La geografía de Canadá, cuyo nombre proviene de la palabra indígena hurón-iroquesa "kanata" que significa población o asentamiento, abarca una superficie total de 9.984.670 km² que lo convierte en el segundo país más grande del mundo. Políticamente se organiza en 10 provincias y tres territorios, albergando grandes asentamientos urbanos y ciudades principales como Toronto, Montreal, Vancouver, Calgary, Edmonton y su capital Ottawa, junto a pueblos y comunidades dispersas en sus regiones septentrionales. Su población actual estimada es 41.500.000 habitantes, concentrada en un 80% a menos de 150 km de la frontera sur con los Estados Unidos. La orografía del país destaca por la cordillera de los Apalaches en el este, el vasto y rocoso Escudo Canadiense que cubre casi la mitad del territorio, las Grandes Llanuras centrales y las imponentes montañas Rocosas en el oeste. Su hidrografía es una de las más ricas del planeta, conteniendo más del 60% de los lagos del mundo y destacando el río San Lorenzo, el río Mackenzie y los Grandes Lagos. En sus aspectos económicos, es una potencia industrial avanzada con un elevado producto interno bruto, impulsada por sus abundantes recursos naturales como petróleo, gas, minerales, madera y por sus sólidos sectores de servicios, tecnología y manufactura. Su vasto territorio abarca diversas ecorregiones que transicionan desde la tundra ártica desértica en el norte hasta las praderas templadas y los densos bosques boreales que dominan la mayor parte del paisaje. La flora incluye extensas áreas de coníferas como abetos y pinos, además de árboles de hoja caduca como el arce, mientras que la fauna cuenta con especies emblemáticas adaptadas al frío como el oso polar, el castor, el alce, el caribú, el lobo y el oso grizzly. El clima varía sustancialmente según la latitud, presentando condiciones árticas y subárticas extremas con inviernos largos y gélidos en el norte, y un clima continental húmedo en el sur, caracterizado por veranos cálidos y cuatro estaciones bien diferenciadas.
La historia de la bandera de Canadá, conocida popularmente como la Hoja de Maple, estuvo marcada por un prolongado debate identitario que culminó en el siglo XX, ya que formalmente se utilizaban enseñas británicas como la Unión Jack y la Royal Navy Red Ensign. En 1964, el primer ministro Lester B. Pearson formó un comité parlamentario para diseñar una bandera nacional única que unificara al país antes de su centenario. Tras evaluar miles de propuestas, el diseño final creado por George Stanley fue aprobado por el Parlamento canadiense a finales de ese año. Respecto a su normativa, la bandera fue ratificada oficialmente mediante una proclamación real firmada por la reina Isabel II el 28 de enero de 1965. Se izó por primera vez en la Colina del Parlamento el 15 de febrero de 1965, fecha que en 1996 se decretó formalmente como el Día de la Bandera Nacional de Canadá. Actualmente, el diseño y su uso comercial o no autorizado están protegidos rigurosamente a nivel federal por la Ley de Marcas de la legislación canadiense.
En cuanto a sus características, la enseña se presenta como un paño rectangular que posee una proporción oficial de aspecto de 1:2, lo que significa que su largo es exactamente el doble de su ancho. Su diseño es de simetría horizontal y está compuesto por tres franjas verticales verticales simétricas, donde las dos bandas laterales son de color rojo y la banda central es un cuadrado de color blanco, cuyo ancho equivale exactamente a la mitad de la longitud total del pabellón. En el centro geométrico de este cuadrado blanco se ubica una figura cargada que consiste en una hoja de arce estilizada de color rojo que presenta un total de 11 puntas bien definidas. Los colores están estandarizados según las especificaciones técnicas gubernamentales vigentes para garantizar la uniformidad en todas sus reproducciones institucionales, civiles y militares.

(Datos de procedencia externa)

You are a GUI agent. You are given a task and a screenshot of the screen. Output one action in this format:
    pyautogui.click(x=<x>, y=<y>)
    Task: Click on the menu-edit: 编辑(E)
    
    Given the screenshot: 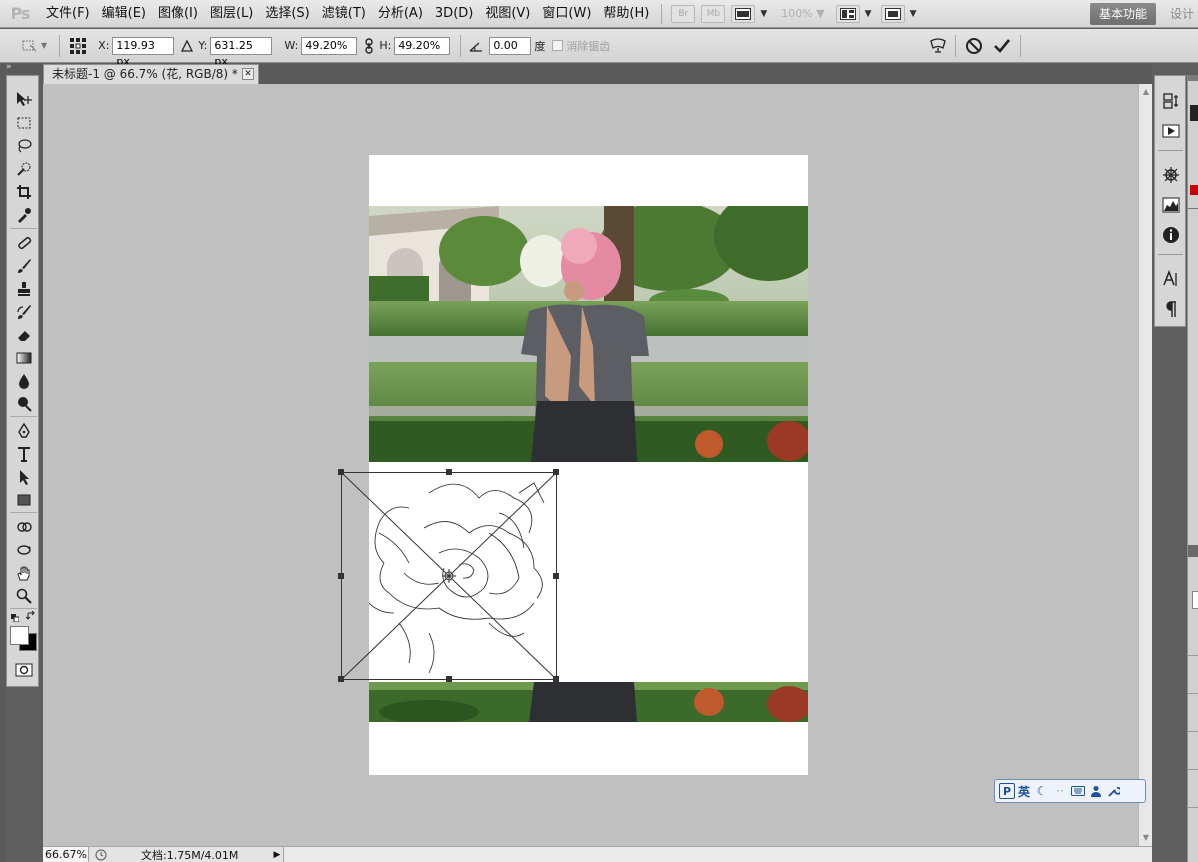 What is the action you would take?
    pyautogui.click(x=124, y=14)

El simbolismo de la bandera actual refleja la identidad nacional, la geografía y los valores de paz y orgullo del país. Los colores rojo y blanco fueron proclamados oficialmente como los colores nacionales de Canadá por el rey Jorge V en 1921. El color rojo evoca el valor, la prosperidad y el sacrificio canadiense durante los conflictos internacionales, además de representar los enlaces históricos con el Reino Unido a través de la Cruz de San Jorge, mientras que el color blanco simboliza la pureza, la esperanza, la tranquilidad y las vastas extensiones de nieve características de los paisajes del norte. Por su parte, la hoja de arce central ha sido un emblema tradicional arraigado desde el siglo XIX que representa la rica herencia natural del territorio, actuando las 11 puntas de la hoja no como una representación de provincias específicas, sino como un elemento estético estilizado para asegurar una visibilidad óptima al ondear frente al viento.